Today was the first really amazing, warm, sunny, beautiful spring day, and we celebrated by heading out to the park in the afternoon. You can tell it was a successful trip by the incredible volume of sand sprinkled throughout the house. Gal Smiley had an impressive amount of sand between her toes, and she was wearing socks and shoes. I have no idea how she got it in there, unless she injected it with a found needle.
One reason that we brought half the park’s worth of sand back with us is that we took some shovels and pails with us today specifically for sand play. When we got to the park, all three of us plonked our butts down in the sand and started to dig. We built tons of sand castles and jumped on them, and Captain Jelly Belly had a great time burying and “finding” a little plastic dump truck that travels with our sand stuff.

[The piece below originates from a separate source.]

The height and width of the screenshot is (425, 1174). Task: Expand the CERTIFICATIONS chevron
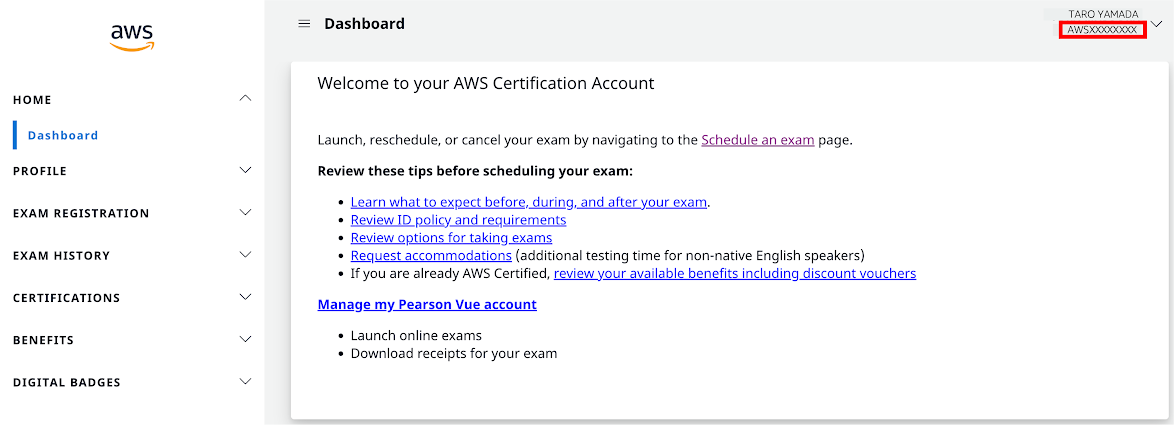click(x=245, y=297)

Since it was such a nice day, the park was crowded with kids, and within a few minutes of our arrival, we’d attracted a real crowd of munchkins who wanted in on the sand play. Lots of other people bring sand toys to the park so I’m not sure what the big deal was with ours, except maybe for the fact that my superior knowledge of sandcastle building (free tip to y’all: you have to dig deep to get the really wet packing sand) was impressing the kiddies. Anyway, I’m happy enough to share our sand stuff with whoever is around — heaven knows my own kids have helped themselves to a stray pail and shovel many, many times on park visits in the past, and I’m always careful to make sure they return it before we leave. But I couldn’t get over the aggressive nature of today’s mob. At any given moment, there were at least three or four kids circling us, watching for the very second we’d put something down, and try to grab it. Older kids thought nothing of coming up to Gal Smiley and asking to use the very shovel that she had in her hand, or to try to take her half-full pail away and use it themselves. I like to promote sharing, but we were actually using our own stuff, and it really doesn’t seem like too much to ask to use our own stuff.

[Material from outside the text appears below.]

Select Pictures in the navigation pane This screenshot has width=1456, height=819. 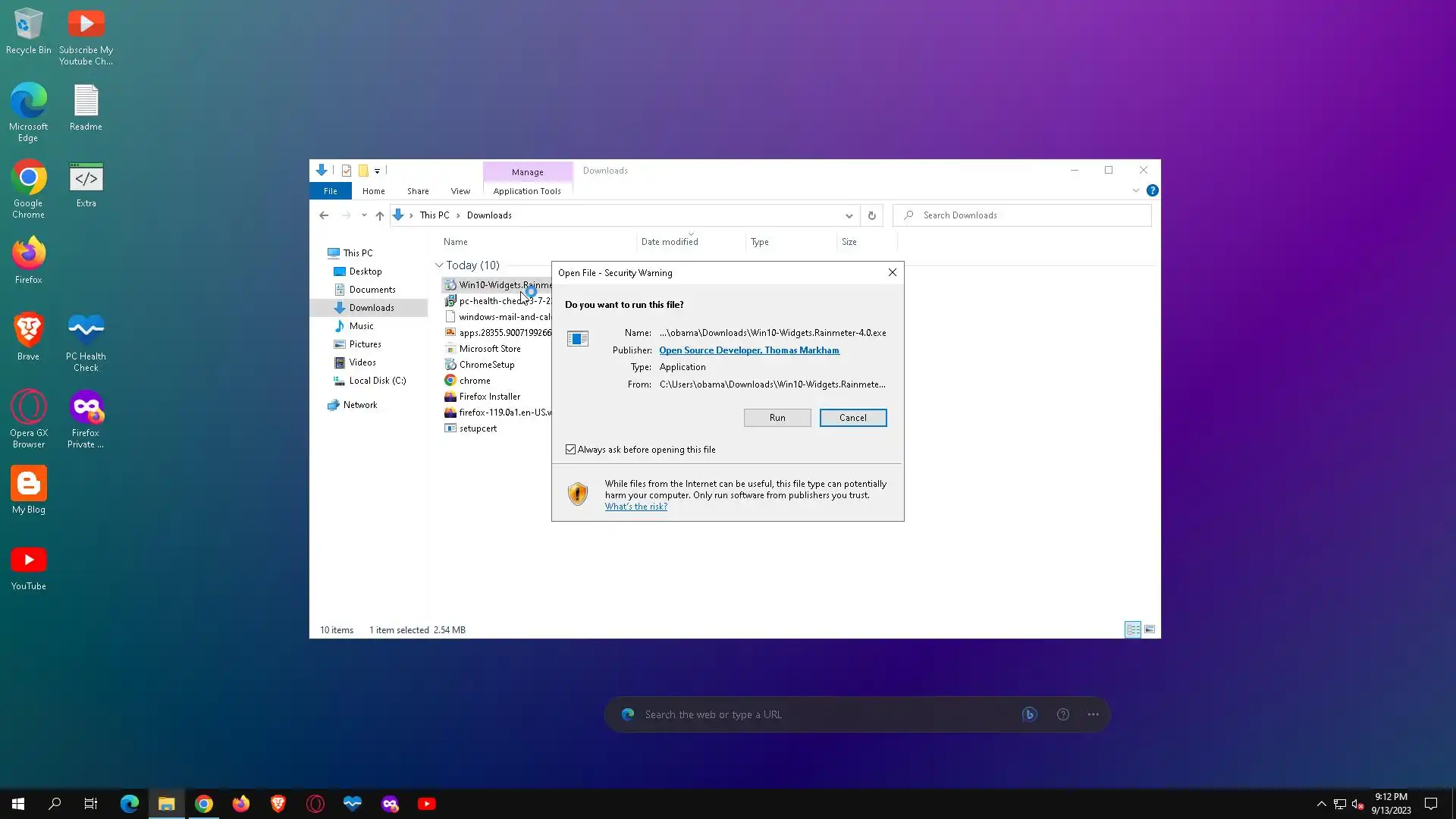tap(365, 344)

So that put me in the awkward position of having to tell strange kids stuff like, “Um, I think she is using that,” or “It’s okay to borrow things we aren’t using, but my son is busy with that truck right now.” I was pretty polite, I think, but saying stuff like this to other people’s kids always feels to me like stepping over a line somehow. Parents — even ones that are happy to sit on a bench reading a book while their vulture children hover over our sand toys in a rather rude way — are very, very sensitive, and easily offended, and having a “Mommy Incident” at the park isn’t something I look forward to.
In the end I avoided any newsworthy events, and we finished in the sand and packed up our (obviously, fabulously enviable) sand toys and headed home. And I’m sure we’ll be back there tomorrow…hopefully not drawing as much attention as we did today.